In conclusion, the patient had VZV cutaneous infection with radiculitis coincident with mild CSF inflammation. Reactivation of VZV was most probably precipitated by age- and alcohol-induced cell-mediated immunosuppression. He was diagnosed with meningoradiculitis and treated with IV acyclovir, despite the absence of clinical meningitis. In available published cases, we did not find a consensual definition or management scheme for meningoradiculitis. The presence of CNS symptoms or abnormal CSF findings did not allow discrimination of severe from benign cases and these patients were generally IV treated.
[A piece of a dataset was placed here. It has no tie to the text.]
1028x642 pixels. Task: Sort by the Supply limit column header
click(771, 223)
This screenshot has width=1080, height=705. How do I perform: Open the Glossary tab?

However, well-designed clinical trials are needed to review severity criteria for patients with VZV-associated (meningo)-radiculitis, to study the efficiency of oral versus IV antiviral treatment and establish clear guidelines for management. Mild elevation of inflammatory markers in the CSF is not specific or sensitive enough to establish a diagnosis of meningitis without evocative clinical symptoms. Therefore we suggest that until otherwise demonstrated, the term “meningoradiculitis” should be used for and IV antiviral drugs prescribed to patients with clinical meningitis associated with neurological peripheral deficit in the context of VZV infection. Patients with isolated VZV radiculitis should be exempt from CSF investigations and be given oral antiviral treatment, unless they are subject to any condition or pathology decreasing immunity, in particular CMI, in which case CSF workup and IV antiviral therapy may be necessary.